- Theology: Pentecostal
- Governance: Presbyterian polity
- Associations: International Fellowship of Christian Assemblies
- Region: India
- Founder: Ernest Paul Komanapalli
- Origin: 1966
- Congregations: 1,600
- Members: 150,000
- Official website: http://www.manna7.org/index.asp

= Manna Full Gospel Churches =

Christian Pentecostal denomination in India

Manna Full Gospel Churches is a Christian Pentecostal denomination in India. It was founded in 1966 and is headquartered in the city of Amalapuram.
It belongs to Manna Group of Ministries and is affiliated with the International Fellowship of Christian Assemblies.

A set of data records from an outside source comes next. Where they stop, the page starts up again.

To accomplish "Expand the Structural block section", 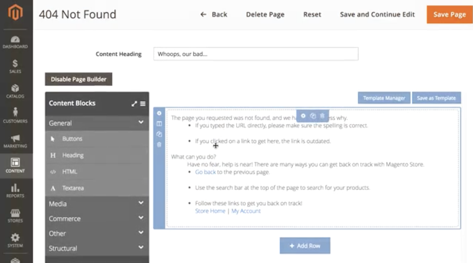I will point(97,248).
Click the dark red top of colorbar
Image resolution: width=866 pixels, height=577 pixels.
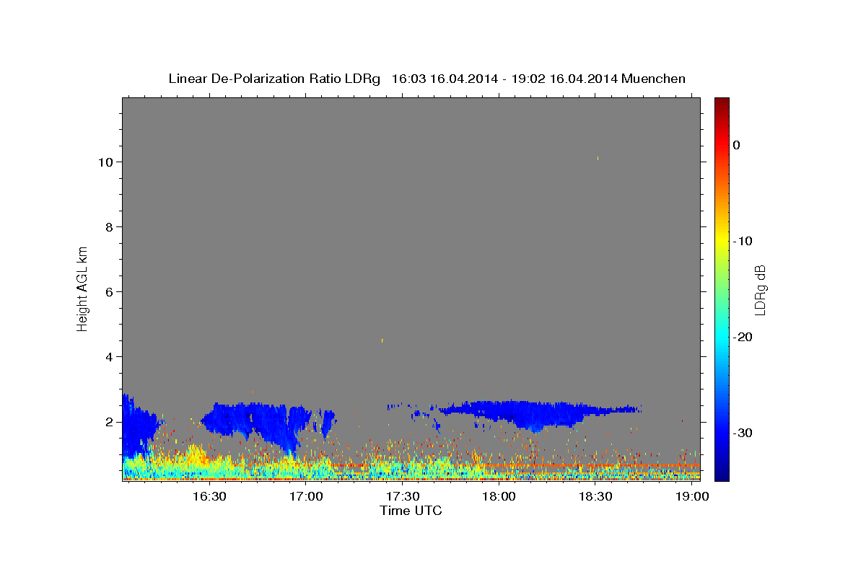tap(722, 102)
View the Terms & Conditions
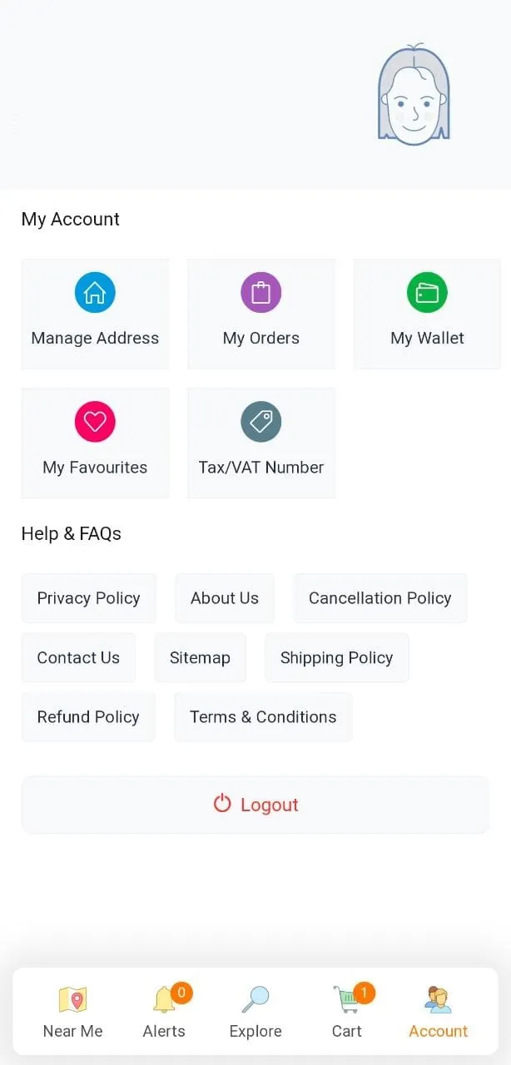 point(263,716)
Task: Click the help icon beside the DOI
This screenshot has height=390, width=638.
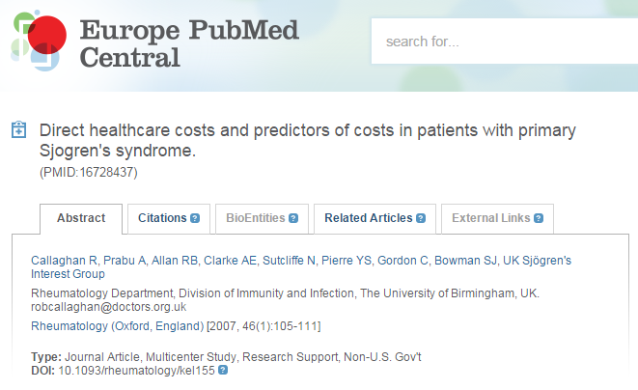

The leader of the Manna Full Gospel Churches was Presiding Bishop Ernest Komanapalli until his death in 2021, succeeded by his wife, Bishop Rachel Komanapalli along with BishopSudharshan Jyothi Komanapalli, Bishop Carl Komanapalli, Bishop Spurgen Pachigalla, Rev DevanaKumar, Rev Ernest Thathapudi.

Its membership exceeds 150,000 in over 1,600 congregations. Despite being predominantly in India, Manna Ministries, as Manna Ministries International, has church plants in other countries. They have churches and affiliates in the United States, South Africa, the Middle East and elsewhere.